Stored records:
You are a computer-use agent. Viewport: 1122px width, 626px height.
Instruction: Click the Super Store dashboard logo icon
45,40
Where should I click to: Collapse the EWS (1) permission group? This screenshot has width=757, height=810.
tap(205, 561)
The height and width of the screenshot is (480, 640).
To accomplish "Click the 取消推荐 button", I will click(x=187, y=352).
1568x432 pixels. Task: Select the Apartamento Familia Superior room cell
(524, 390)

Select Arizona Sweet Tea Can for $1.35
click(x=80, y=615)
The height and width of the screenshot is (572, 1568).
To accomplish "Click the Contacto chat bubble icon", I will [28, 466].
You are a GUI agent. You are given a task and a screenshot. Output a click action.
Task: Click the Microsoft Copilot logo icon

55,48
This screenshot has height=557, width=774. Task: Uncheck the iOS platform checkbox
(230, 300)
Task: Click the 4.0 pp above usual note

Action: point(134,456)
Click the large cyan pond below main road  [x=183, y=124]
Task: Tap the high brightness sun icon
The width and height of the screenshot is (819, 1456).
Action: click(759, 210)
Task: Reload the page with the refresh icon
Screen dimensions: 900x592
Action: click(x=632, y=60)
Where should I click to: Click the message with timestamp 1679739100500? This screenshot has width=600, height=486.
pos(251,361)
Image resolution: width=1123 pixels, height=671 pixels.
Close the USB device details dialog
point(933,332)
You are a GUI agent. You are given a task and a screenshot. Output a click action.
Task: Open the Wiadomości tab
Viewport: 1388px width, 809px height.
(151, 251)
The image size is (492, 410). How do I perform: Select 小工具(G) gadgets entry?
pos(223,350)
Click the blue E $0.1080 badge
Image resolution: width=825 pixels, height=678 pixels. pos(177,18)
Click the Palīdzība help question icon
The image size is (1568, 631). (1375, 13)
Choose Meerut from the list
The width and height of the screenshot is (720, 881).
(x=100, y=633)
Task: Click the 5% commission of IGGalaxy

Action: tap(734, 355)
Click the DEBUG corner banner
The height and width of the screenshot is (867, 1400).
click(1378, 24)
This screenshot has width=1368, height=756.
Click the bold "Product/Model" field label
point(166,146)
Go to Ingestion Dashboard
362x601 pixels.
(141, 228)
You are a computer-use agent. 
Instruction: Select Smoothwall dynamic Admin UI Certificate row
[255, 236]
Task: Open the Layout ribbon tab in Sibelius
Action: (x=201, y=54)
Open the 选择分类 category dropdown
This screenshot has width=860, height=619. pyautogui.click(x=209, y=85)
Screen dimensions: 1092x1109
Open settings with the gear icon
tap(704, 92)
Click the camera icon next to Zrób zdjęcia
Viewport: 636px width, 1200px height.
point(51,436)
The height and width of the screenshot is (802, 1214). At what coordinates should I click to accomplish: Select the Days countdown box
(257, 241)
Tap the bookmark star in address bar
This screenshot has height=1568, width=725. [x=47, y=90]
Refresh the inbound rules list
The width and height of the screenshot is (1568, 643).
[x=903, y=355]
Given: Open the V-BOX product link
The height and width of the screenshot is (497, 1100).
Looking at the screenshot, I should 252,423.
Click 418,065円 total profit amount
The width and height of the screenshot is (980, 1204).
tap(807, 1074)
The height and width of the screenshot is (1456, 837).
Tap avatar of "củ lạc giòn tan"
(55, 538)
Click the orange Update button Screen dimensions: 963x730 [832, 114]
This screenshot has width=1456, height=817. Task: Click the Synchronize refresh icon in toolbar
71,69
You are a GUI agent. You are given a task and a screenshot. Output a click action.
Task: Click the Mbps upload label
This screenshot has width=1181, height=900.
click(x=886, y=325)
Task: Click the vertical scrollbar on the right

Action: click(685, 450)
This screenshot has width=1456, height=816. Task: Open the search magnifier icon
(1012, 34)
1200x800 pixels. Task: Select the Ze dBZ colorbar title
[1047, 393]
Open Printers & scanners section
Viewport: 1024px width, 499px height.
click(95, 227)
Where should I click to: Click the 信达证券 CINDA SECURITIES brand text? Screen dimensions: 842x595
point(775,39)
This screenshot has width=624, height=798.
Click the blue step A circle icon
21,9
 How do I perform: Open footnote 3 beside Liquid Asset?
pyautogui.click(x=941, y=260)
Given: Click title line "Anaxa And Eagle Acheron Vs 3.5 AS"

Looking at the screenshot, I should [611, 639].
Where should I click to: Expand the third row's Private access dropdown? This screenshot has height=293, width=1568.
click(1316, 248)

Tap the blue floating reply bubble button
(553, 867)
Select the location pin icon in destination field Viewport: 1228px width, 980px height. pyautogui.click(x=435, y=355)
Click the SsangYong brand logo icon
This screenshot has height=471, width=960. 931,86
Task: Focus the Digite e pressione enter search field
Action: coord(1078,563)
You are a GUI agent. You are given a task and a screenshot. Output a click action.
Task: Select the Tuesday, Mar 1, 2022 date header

* WORK TO COMPLETE *
Look over the records. Copy the lines that include the word "computer".

* ANSWER TO THE PROBLEM *
You are a computer-use agent. Viewport: 1122px width, 626px height.
You are a computer-use agent. 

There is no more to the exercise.